As mentioned previously, the clinical risk score developed by Liang et al1 was computed retrospectively for all COVID-19 patients at their admission to the emergency ward. This clinical risk score was compared to our own models.
Statistical analysis
The number of collected variables being 40, the number of possible predictive models8 is extremely large. Consequently, testing all of these models is not computationally feasible and a preselection of potential predictive models was performed using a recently developed method9. Among these models, we decided to consider four models that were in line with medical practice and presented suitable prediction accuracy for ICU admission. These models are logistic regressions based on the following variables: (i) LDH, (ii) LDH + sex, (iii) LDH + sex + venous lactate, and (iv) respiratory impairment score (a combination of percentage of lung injury, density of lung injury, and ambient oxygen saturation). Similarly, three models were suited to predict death: (i) Neutrophil Lymphocyte Ratio + Tobacco; (ii) Liang score + Neutrophil Lymphocyte Ratio + Tobacco; and (iii) respiratory impairment score.
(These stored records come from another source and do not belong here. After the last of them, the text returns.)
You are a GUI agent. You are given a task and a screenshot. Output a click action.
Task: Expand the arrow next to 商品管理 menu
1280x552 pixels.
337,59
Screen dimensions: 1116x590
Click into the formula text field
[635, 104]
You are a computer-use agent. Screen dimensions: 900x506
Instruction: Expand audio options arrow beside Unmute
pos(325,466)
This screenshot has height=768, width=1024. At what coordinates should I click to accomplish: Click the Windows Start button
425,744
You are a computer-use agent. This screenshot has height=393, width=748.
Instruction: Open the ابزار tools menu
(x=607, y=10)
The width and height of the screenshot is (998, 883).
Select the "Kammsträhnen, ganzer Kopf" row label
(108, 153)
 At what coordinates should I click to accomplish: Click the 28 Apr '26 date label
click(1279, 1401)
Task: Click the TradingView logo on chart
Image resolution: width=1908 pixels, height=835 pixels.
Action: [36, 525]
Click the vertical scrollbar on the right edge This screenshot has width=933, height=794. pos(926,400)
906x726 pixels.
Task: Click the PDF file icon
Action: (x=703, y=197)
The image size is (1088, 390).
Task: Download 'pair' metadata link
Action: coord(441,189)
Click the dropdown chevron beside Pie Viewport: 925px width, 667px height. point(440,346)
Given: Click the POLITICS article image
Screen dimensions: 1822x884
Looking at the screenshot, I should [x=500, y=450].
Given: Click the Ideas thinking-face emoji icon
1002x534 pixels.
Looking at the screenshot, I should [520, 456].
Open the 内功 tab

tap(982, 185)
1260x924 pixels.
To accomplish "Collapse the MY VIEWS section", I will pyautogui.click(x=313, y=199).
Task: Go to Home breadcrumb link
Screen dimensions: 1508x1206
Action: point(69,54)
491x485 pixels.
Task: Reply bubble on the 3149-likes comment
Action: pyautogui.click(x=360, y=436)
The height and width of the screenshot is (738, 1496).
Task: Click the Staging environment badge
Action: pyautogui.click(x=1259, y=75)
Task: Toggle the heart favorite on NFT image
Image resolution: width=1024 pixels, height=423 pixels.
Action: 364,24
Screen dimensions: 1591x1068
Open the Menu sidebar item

As previously mentioned, logistic regressions were used in our study and this techniques allows to addressed to our research questions based on binary variables. All analysis were performed using the R software version 4.0.1 (https://cran.r-project.org/). This regression technique is a widely used statistical tool that allows for multivariate analysis and modeling of a binary dependent variable. The multivariate analysis estimates coefficients (for example, log odds or hazard ratios) for each predictor included in the final model and adjusts them with respect to the other predictors in the model. The coefficients quantify the contribution of each predictor to the outcome risk estimation10. The caveats to consider when assessing the results of a logistic regression analysis are well explained in Tolles et al.11. Theoretically, every variable collected in the study could be a candidate predictor. However, to reduce the risk of false positive findings and improve model performance, the Events Per Variable (EPV) must be considered. A rule of thumb of 10 individuals per event is commonly applied12. However recent studies have shown that EPV does not have a strong relation with metrics of predictive performance, and is not an appropriate criterion for binary prediction model development studies13. According to Vittinghof et al.14, predictive performance problems are fairly frequent with 2–4 EPV, uncommon with 5–9 EPV, and still observed with 10–16 EPV. The rule of thumb of 10 individuals per event can then be relaxed. In our study, EPV ranges from 7 to 20. The binomial family logit function and the maximum likelihood approach were used to compute the regression coefficients. The coefficients are then equivalent to the relative risk of the outcome in the exposed group (COVID-19 patients).
Patient and Public Involvement
-
Research questions were elaborated a posteriori due to the inadequacy of the predictive scores published in the literature for the Belgian population. The optimal use of resources on the one hand, and the optimal clinical management of patients on the other, made it necessary to develop predictive scores applicable to local realities. Belgian patients were thus in the position to benefit from evidence-based expertise that could be generalized to our hospital's population area.
-
This study is a monocentric retrospective cohort study. Patients were not involved in the study design.
-
Admission to ICU and clinical management were based on strict ethical considerations, and patient care and treatment were in no way affected by participation to the study. Patients and their relatives were at every step of the disease informed by the nursing and medical staff of the reasons of treatment options, and their informed consent was obtained.
-
All participants in the study are involved in the same team. Results were shared and commented on in a collegial and transparent way throughout the study.